Well, that depends what you consider “downtown.” In most cities, “downtown” is regarded as the area of the city with office buildings, often in areas where people wear suits and work in jobs like tech and finance. Even in cities that generally aren’t known for that (such as San Diego), there’s still usually an area filled mostly with glass-and-cement buildings and restaurants and stores designed to support people who work roughly 9-to-5 hours.
But in New Orleans, “downtown” is a little different. Perhaps because the city is so old (founded in 1718), the part of New Orleans considered downtown are actually the neighborhoods near the waterfront. That includes the French Quarter, Treme, the Faubourg Marigny (next to the French Quarter), and the southern part of the Central Business District closest to the water (which blends with the Warehouse District). If you stay in those areas, you can walk to nearly all the main attractions in New Orleans Airbnbs in the French Quarter, too.
However, some people are starting to refer to the city’s entire Central Business District as “downtown.” That part of the city looks more like what people would consider an urban downtown area. It’s also where you’ll find the city’s convention center and the 74,000-person-capacity Superdome.
When is Mardi Gras in New Orleans?
Easy answer: New Orleans’ Mardi Gras is in February, or very occasionally early March. Mardi Gras translates directly to “Fat Tuesday,” as it’s celebrated on the Tuesday before Lent (a period of fasting). “Fat Tuesday” is a last hurrah to celebrate excess before an extended period of restraint.

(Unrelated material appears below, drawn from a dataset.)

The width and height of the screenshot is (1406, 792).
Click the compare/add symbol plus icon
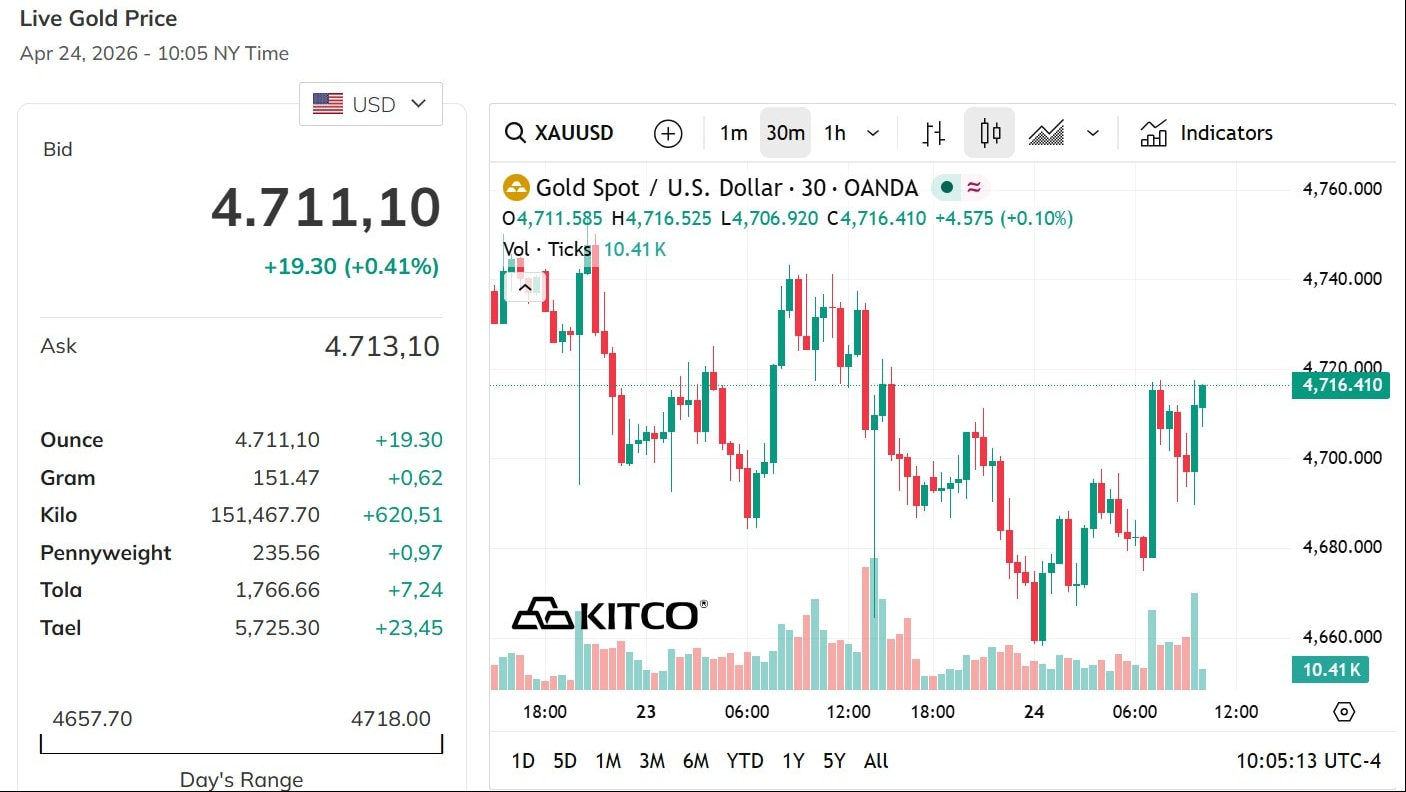coord(668,134)
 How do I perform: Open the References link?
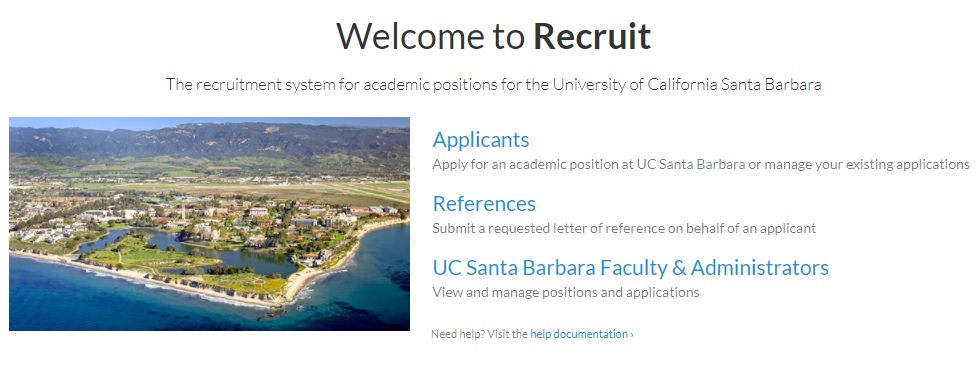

In New Orleans, the festivities around Mardi Gras usually last for a week or two, so if you’re in the city around the end of February, expect it to be busy. Many of the best hotels in downtown New Orleans will be expensive and crowded during Mardi Gras — and likely loud, as the party goes long into the night at nearly every bar.
However, even if you’re visiting outside of that time, you’ll still be able to find plenty of Mardi Gras-themed bars and decor nearly everywhere in the city. Business owners know that Mardi Gras is a uniquely New Orleans tradition that attracts tourists and generally lean into it year-round.
What street is the best to stay on in New Orleans?
The best street to stay on in New Orleans depends entirely on what type of trip you want to have. Certainly the most famous street in New Orleans is Bourbon Street, running through the French Quarter. It was first named Rue Bourbon (which translates to Bourbon Street) after the French royal family and quickly became a center of commerce and entertainment. In the early 19th century, Bourbon Street was home to many of the city’s finest hotels, best restaurants, world-class theaters, and a thriving red-light district.
During the 20th century, Bourbon Street became a popular destination for tourists from around the world. Today, it’s where you’ll find many of the city’s most popular (and most lively) bars, restaurants, and music venues, making it a great place to stay if you want to stay up late and socialize.
However, if you care more about history and want to stay someplace a little quieter, the best street to stay on in New Orleans may be Canal Street or somewhere near it. Canal Street is in the central business district of New Orleans, running parallel to the Mississippi River. It’s known for the historic streetcar line, in operation since the late 1800s. It’s where you’ll find landmarks like the historic Saenger Theatre and the posh Roosevelt Hotel.
What is the cheapest time to stay in New Orleans?
The cheapest time to stay in New Orleans is usually during the summer, between June and August. During those months, the weather is very hot and humid, discouraging some travelers from visiting. August is the start of hurricane season in New Orleans, so it may be rainy for days on end. All seasons in New Orleans have their pluses and minuses so it really comes down to whether you prioritize cost, good weather, small crowds, and so on.
However, you may also be able to find lower-than-average prices in January and February (outside of Mardi Gras), or in November and December before the holiday rush begins.